▶ _WHAT TO PRODUCE_
Beginning at the line that includes "[Galería fotográfica] (422, 1293)" in the entries below, print each line exactly as it appears, through the last one.

Items from a dataset:
—————

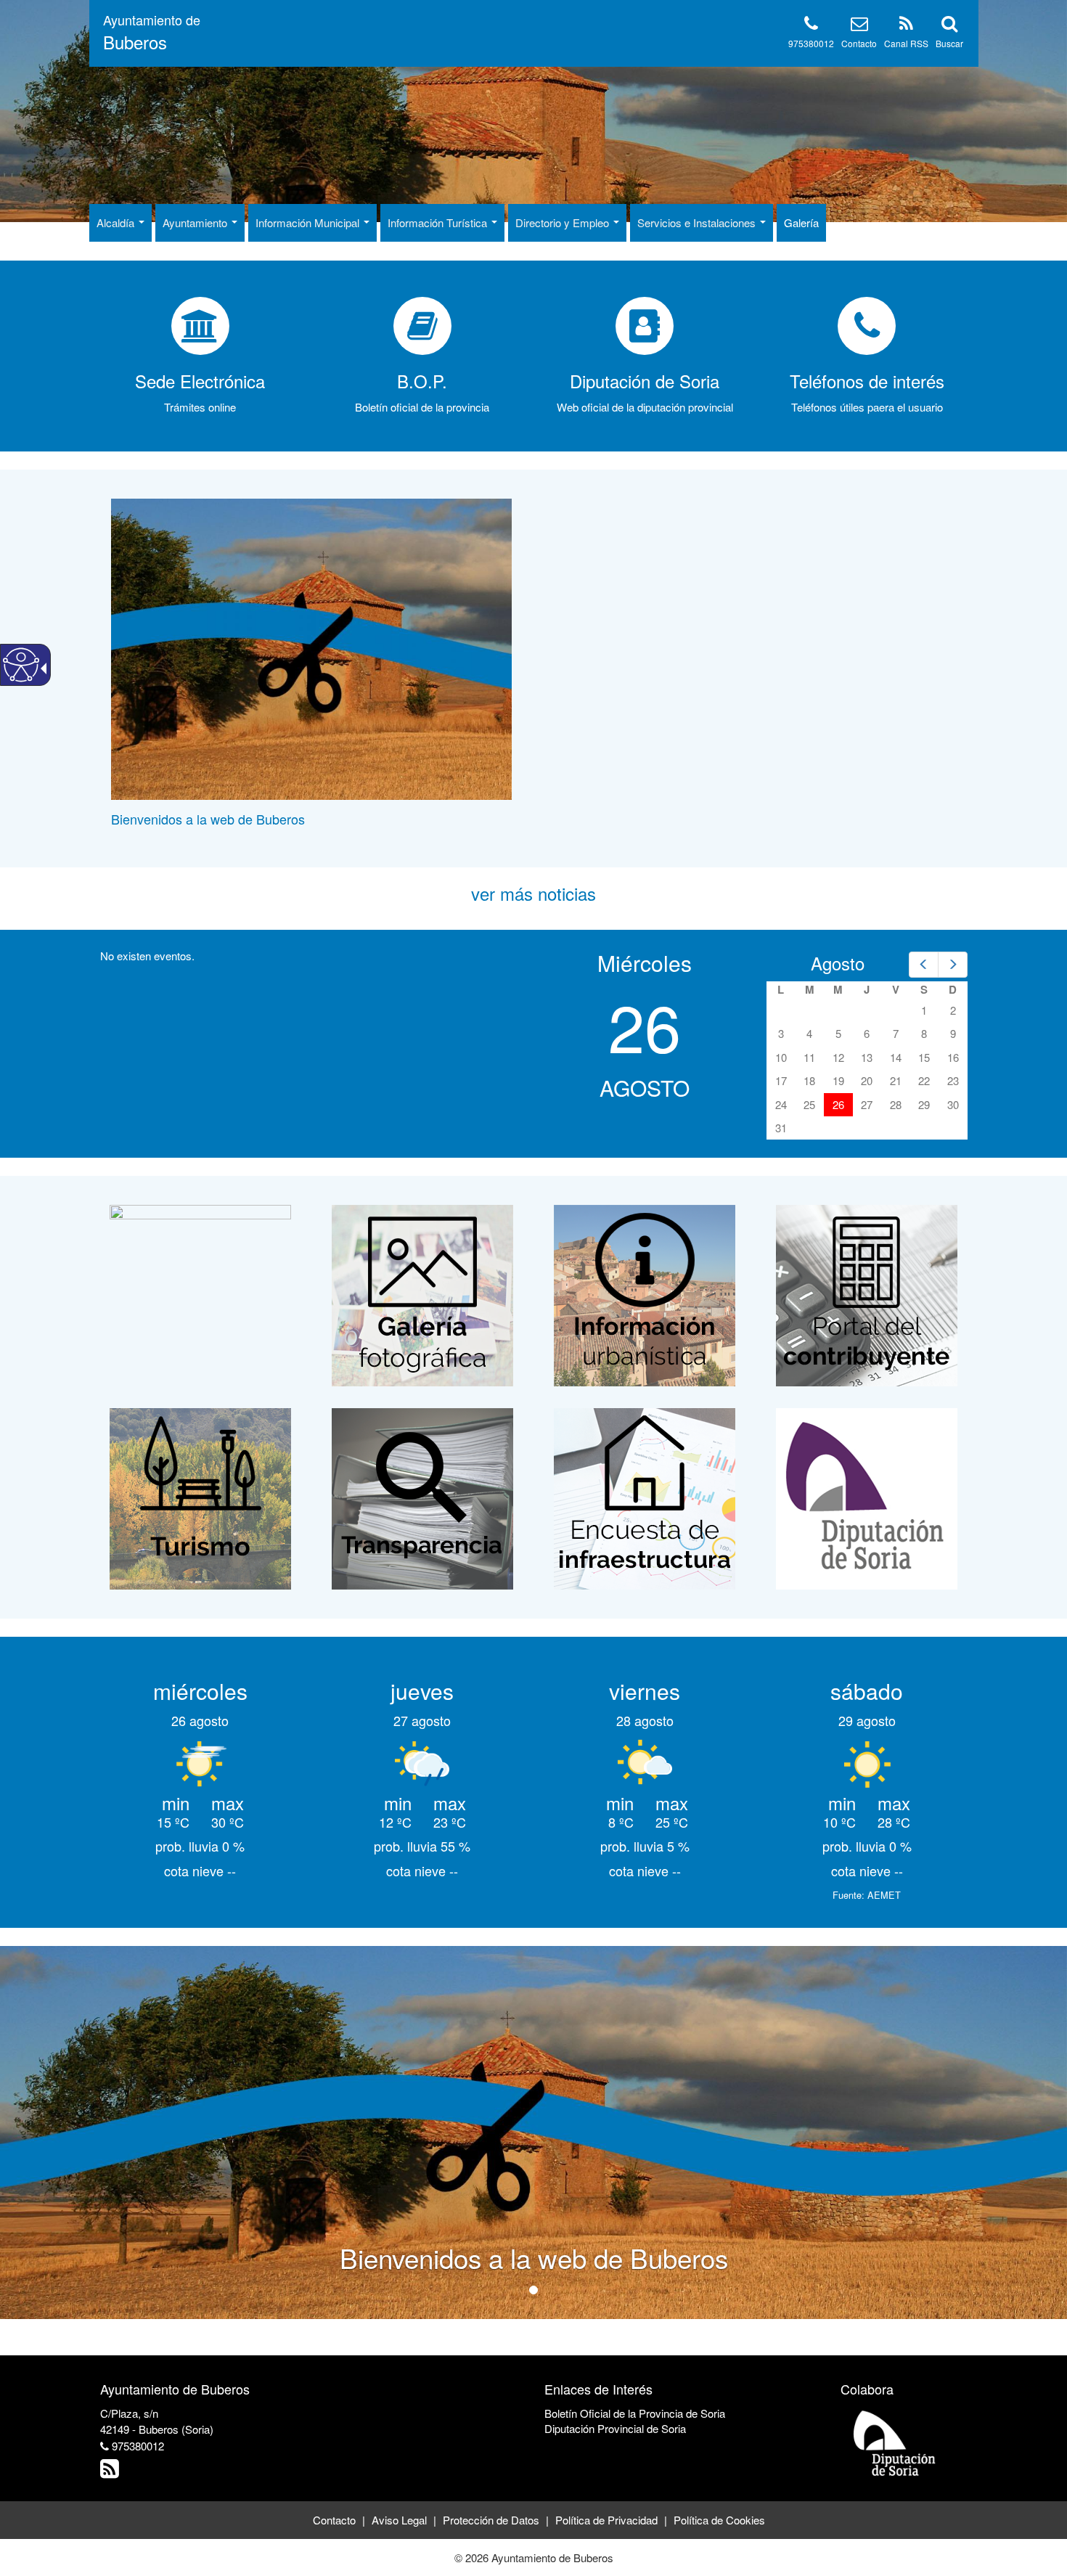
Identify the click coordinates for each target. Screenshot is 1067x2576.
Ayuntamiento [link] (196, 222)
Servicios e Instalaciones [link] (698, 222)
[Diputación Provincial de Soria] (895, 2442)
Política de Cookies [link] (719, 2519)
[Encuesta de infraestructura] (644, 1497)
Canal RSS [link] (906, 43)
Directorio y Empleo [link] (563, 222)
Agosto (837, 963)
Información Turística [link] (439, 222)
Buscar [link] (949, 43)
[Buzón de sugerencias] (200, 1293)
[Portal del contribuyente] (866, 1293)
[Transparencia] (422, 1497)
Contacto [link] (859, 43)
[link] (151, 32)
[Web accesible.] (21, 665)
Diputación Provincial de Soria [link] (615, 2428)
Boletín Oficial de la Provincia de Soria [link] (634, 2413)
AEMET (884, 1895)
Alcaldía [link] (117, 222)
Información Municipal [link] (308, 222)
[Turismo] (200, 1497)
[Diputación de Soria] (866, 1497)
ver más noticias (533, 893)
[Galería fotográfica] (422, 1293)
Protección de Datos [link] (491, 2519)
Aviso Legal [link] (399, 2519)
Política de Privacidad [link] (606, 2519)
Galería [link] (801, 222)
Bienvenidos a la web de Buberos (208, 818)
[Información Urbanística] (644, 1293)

—————

▶ _ANSWER BOX_
[Galería fotográfica] (422, 1293)
Protección de Datos [link] (491, 2519)
Aviso Legal [link] (399, 2519)
Política de Privacidad [link] (606, 2519)
Galería [link] (801, 222)
Bienvenidos a la web de Buberos (208, 818)
[Información Urbanística] (644, 1293)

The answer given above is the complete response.